PROBLEM REQUIREMENTS: Write the entries below out again without a single difference.

SOURCE MATERIAL:
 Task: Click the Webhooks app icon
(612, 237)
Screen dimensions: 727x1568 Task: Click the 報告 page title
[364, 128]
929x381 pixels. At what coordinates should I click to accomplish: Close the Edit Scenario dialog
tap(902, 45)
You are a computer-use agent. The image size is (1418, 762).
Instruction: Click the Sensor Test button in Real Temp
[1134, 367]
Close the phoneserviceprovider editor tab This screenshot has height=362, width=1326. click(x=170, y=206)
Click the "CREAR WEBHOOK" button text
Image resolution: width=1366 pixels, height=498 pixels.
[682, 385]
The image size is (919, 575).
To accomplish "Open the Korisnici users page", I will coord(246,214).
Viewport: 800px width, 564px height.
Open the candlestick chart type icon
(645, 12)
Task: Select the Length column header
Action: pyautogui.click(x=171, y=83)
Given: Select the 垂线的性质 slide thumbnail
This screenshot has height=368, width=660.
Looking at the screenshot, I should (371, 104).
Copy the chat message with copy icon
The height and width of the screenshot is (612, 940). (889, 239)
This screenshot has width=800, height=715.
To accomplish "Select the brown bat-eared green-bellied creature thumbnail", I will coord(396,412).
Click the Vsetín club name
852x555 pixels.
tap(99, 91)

WRITTEN SOLUTION:
 Task: Click the Webhooks app icon
(612, 237)
Screen dimensions: 727x1568 Task: Click the 報告 page title
[364, 128]
929x381 pixels. At what coordinates should I click to accomplish: Close the Edit Scenario dialog
tap(902, 45)
You are a computer-use agent. The image size is (1418, 762).
Instruction: Click the Sensor Test button in Real Temp
[1134, 367]
Close the phoneserviceprovider editor tab This screenshot has height=362, width=1326. click(x=170, y=206)
Click the "CREAR WEBHOOK" button text
Image resolution: width=1366 pixels, height=498 pixels.
[682, 385]
The image size is (919, 575).
To accomplish "Open the Korisnici users page", I will coord(246,214).
Viewport: 800px width, 564px height.
Open the candlestick chart type icon
(645, 12)
Task: Select the Length column header
Action: pyautogui.click(x=171, y=83)
Given: Select the 垂线的性质 slide thumbnail
This screenshot has height=368, width=660.
Looking at the screenshot, I should (371, 104).
Copy the chat message with copy icon
The height and width of the screenshot is (612, 940). (889, 239)
This screenshot has width=800, height=715.
To accomplish "Select the brown bat-eared green-bellied creature thumbnail", I will coord(396,412).
Click the Vsetín club name
852x555 pixels.
tap(99, 91)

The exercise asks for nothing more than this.